Question

Does the sum from n=2 to infinity of ((ln n)^2n)/(n^n) converge or diverge?

Answer 1

Try using the root test:
\[\lim_{n \to \infty}\left| a_n\right|^{\frac{1}{n}} \]
If the limit \(<1\) the series converges absolutely (and is thus convergent).
If the limit \(>1\), the series diverges.
If the limit \(=1\), inconclusive (Although I did suggest the root test for a reason, so it should be one of the 2 options above ;) )
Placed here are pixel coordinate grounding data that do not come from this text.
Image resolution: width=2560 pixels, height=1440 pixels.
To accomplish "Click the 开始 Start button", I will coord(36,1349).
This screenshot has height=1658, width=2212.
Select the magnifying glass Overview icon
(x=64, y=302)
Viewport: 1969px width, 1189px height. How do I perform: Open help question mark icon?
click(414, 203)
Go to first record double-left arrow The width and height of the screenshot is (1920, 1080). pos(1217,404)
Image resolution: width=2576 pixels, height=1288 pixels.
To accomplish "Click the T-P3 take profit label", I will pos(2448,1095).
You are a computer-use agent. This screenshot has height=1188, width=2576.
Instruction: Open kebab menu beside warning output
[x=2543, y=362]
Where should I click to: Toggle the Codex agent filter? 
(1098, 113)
\[\lim_{n \to \infty} \left|\frac{(\ln n)^{2n}}{n^n} \right|^{\frac{1}{n}} \]. You can drop the absolute value bars since the argument will always be positive (since \(n=2 > 0\) and clearly \(\ln n >0\) and \(n^n>0\) for n=2,3,...
\[\lim_{n \to \infty} \left|\frac{(\ln n)^{2n}}{n^n} \right|^{\frac{1}{n}} =\lim_{n \to \infty}\left[\left(\frac{(\ln n)^2}{n}\right)^n\right]^{\frac{1}{n}}=\lim_{n\to \infty}\frac{(\ln n)^2}{n} \]
Notice this gives the form \(\dfrac{\infty}{\infty}\) so you can use l'Hôpital's rule. The limit should be easy then.